After the Boston Globe published reports of individual stores selling millions of dollars in tickets, state officials suspended the game, suspecting organized crime involvement. Investigations revealed that the profiteers were a retired couple from Michigan (who had exploited the same system when that state's lottery had the Winfall game) and a group of MIT college students who, by legally exploiting elements of the game, were practically guaranteed to win profits of approximately 20% when tickets were bought in rolldown conditions. The story was adapted into the 2022 Paramount+ film Jerry & Marge Go Large.

Cash Winfall ended on January 26, 2012.

=== Jackpot Poker ===
This is a poker-themed game with a side bet. Jackpot Poker started on June 17, 2013, and ended on June 30, 2016, after 318,953 games, and was replaced with All or Nothing 2 weeks and 4 days later on July 18, 2016. The basic game costs $1, if the computer-generated "hand" is a Royal Flush, the player wins $25,000. Smaller prizes are for other poker hands. A $2 wager is eligible for the Progressive Jackpot option, the minimum jackpot is $100,000.

=== All or Nothing ===
All or Nothing (stylized as ALL OR NOTHING) was a game where bettors selected 12 numbers from a pool of 24. The drawing also consisted of 12 numbers and paid out if 0-4 numbers or 8-12 numbers were matched. If bettors matched 5, 6, or 7 numbers, the most likely amounts to be matched, there would be no prize. Matching all 12 or none of the 12 paid out the jackpot (hence the name All or Nothing), which was $100,000. Other prizes included $2, $4, $25, and $400. Like in Keno, there was 1 drawing every 4 minutes. All or Nothing began drawing on July 18, 2016, following the cession of Jackpot Poker, and ended on January 4, 2023, after 702,010 games across its 6-year run. It was replaced by The Wheel of Luck 2 weeks and 1 day afterwards on January 19, 2023.

== Claiming prizes ==
For each prize of less than $600, players may collect from either a Lottery retailer or the Lottery itself. Prizes of $600 or more must be collected from the Lottery, via claim form.
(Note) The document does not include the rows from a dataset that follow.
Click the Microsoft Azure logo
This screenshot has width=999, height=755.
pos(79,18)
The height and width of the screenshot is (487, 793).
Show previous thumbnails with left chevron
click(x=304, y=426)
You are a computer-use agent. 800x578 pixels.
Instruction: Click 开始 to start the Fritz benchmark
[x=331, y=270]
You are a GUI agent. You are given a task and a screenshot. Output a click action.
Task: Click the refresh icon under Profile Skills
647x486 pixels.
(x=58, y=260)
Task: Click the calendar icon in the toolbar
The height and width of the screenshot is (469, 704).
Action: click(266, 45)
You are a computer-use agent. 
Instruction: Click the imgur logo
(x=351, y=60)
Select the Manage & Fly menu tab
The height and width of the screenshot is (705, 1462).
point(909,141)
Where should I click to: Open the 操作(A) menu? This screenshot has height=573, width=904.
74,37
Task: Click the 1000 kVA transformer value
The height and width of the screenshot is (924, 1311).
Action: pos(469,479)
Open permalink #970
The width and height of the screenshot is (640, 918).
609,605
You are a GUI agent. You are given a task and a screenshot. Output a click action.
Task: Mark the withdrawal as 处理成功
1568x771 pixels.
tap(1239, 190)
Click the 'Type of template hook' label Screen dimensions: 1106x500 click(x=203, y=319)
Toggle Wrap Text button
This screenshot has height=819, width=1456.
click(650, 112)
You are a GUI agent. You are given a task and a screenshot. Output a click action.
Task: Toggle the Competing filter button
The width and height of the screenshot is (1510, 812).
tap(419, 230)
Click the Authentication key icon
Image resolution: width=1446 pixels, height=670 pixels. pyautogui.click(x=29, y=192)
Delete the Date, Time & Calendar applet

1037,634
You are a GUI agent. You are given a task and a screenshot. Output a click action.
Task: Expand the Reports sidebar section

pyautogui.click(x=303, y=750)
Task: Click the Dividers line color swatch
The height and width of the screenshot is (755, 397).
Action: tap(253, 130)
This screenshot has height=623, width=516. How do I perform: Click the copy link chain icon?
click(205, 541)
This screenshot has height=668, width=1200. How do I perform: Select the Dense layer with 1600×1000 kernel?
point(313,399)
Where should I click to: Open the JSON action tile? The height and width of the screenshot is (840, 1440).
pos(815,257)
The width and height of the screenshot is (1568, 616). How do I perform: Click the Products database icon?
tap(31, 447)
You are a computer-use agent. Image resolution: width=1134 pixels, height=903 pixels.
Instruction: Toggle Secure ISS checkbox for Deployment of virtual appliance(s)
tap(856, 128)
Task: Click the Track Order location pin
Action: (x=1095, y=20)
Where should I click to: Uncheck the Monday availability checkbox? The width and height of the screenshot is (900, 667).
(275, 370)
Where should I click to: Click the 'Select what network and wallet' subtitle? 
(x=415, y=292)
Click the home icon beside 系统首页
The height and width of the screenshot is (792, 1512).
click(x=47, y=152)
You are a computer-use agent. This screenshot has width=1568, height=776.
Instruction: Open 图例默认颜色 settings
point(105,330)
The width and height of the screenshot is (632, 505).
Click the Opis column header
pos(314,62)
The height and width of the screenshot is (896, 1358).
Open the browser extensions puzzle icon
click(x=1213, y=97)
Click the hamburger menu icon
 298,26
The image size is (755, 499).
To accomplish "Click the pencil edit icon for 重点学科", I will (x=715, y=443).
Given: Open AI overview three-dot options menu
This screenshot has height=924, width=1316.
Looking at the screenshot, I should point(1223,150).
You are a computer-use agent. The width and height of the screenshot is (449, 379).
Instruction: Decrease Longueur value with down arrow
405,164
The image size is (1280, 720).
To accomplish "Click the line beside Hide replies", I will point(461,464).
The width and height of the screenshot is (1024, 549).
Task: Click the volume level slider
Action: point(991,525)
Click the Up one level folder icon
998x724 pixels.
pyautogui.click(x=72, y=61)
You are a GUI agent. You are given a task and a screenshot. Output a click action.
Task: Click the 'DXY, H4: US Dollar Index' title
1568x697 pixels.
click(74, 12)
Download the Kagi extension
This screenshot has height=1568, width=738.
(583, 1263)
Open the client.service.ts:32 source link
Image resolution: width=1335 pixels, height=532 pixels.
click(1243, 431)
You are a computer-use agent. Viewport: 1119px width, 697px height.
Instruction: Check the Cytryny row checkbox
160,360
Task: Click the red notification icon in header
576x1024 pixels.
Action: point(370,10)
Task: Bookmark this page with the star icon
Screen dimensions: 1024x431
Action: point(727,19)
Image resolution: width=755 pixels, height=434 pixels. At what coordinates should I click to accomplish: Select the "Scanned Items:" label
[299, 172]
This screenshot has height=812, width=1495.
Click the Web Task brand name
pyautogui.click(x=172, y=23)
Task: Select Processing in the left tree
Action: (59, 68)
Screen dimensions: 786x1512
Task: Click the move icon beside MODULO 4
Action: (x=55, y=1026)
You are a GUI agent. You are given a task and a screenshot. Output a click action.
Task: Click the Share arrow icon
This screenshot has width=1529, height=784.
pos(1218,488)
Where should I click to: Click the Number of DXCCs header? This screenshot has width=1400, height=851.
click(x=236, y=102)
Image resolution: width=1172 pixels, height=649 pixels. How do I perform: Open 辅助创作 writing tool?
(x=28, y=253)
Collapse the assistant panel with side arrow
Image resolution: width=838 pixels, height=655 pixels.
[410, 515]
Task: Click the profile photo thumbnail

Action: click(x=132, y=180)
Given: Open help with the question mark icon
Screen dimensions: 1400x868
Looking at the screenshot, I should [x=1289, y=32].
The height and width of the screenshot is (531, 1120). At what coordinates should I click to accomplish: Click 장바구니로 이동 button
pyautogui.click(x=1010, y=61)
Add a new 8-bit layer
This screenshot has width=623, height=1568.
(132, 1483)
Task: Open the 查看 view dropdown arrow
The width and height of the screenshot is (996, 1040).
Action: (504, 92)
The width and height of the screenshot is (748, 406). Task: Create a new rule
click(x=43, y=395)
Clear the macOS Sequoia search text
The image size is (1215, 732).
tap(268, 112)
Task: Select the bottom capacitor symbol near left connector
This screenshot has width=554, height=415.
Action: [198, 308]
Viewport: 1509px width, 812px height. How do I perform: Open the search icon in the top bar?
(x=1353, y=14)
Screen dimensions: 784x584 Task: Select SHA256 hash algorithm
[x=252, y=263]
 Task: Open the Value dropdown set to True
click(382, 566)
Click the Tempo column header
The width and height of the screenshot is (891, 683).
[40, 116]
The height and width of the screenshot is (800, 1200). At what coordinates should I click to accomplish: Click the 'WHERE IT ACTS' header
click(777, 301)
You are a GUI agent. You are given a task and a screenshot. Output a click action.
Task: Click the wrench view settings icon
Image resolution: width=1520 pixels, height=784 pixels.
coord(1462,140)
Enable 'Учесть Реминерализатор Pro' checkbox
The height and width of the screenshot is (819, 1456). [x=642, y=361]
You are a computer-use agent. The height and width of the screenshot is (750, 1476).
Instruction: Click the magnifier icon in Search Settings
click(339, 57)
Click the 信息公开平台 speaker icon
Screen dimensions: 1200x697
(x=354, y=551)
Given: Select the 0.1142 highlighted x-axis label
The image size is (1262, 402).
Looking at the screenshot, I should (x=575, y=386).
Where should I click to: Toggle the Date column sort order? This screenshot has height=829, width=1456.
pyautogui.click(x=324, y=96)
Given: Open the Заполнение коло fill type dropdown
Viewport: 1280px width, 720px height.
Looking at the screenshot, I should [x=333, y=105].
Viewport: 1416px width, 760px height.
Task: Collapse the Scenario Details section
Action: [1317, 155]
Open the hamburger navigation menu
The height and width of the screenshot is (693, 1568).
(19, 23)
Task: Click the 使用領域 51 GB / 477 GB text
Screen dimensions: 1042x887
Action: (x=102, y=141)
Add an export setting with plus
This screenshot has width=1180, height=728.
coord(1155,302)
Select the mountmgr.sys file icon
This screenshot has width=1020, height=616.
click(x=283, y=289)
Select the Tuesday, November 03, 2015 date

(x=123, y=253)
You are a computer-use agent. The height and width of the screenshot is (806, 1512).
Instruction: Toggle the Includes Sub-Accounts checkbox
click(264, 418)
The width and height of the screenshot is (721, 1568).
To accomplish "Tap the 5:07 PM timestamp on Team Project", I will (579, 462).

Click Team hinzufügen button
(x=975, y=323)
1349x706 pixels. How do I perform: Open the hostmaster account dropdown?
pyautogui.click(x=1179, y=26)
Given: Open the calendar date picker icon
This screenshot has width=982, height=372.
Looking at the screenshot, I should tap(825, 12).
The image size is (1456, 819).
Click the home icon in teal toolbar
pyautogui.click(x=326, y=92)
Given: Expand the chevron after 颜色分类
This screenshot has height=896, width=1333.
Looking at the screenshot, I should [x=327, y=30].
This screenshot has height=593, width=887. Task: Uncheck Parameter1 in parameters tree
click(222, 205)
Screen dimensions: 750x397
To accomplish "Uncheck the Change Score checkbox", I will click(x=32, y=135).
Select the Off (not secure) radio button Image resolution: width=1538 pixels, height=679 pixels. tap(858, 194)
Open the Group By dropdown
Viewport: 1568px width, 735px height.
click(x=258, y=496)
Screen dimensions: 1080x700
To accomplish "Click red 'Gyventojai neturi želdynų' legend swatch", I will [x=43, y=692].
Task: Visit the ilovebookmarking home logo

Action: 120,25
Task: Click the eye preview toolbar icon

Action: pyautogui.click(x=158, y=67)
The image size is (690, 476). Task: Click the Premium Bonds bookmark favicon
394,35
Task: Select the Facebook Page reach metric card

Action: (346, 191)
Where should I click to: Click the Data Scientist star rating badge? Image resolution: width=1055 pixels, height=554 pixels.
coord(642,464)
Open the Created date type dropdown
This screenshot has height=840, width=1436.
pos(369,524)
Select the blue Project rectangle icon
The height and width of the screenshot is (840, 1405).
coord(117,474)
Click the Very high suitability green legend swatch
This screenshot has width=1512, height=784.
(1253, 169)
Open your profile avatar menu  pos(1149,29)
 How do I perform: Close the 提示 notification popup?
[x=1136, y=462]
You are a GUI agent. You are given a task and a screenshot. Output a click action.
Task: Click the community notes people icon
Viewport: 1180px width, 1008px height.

Prizes from $601 to $103,000 can be claimed at the Lottery's regional offices and headquarters, while prizes from $601 to $5,000 can be claimed with the Lottery's mobile app via mobile cashing. Prizes over $103,000 must be claimed at the Lottery's headquarters in Dorchester. Prizes up to $50,000 can also be claimed by mail.

=== Claim period ===
For instant tickets, the claim period usually ends 1 year after the game's end-of-sale date. For draw games, like Powerball, Mega Millions, Megabucks Doubler, and Mass Cash, the claim period lasts for one year after the draw.

=== Payment options ===
The state's lottery is unusual in that it withholds 5% on prizes over $600, instead of only over $5,000. The Federal withholding on prizes of at least $5,000 is 25%.

== See also ==
- Gambling in Massachusetts
- Lotteries in the United States
- Lottery wheeling
- Lottery payouts
- Lump sum
- Structured settlement
- Annuity (finance theory)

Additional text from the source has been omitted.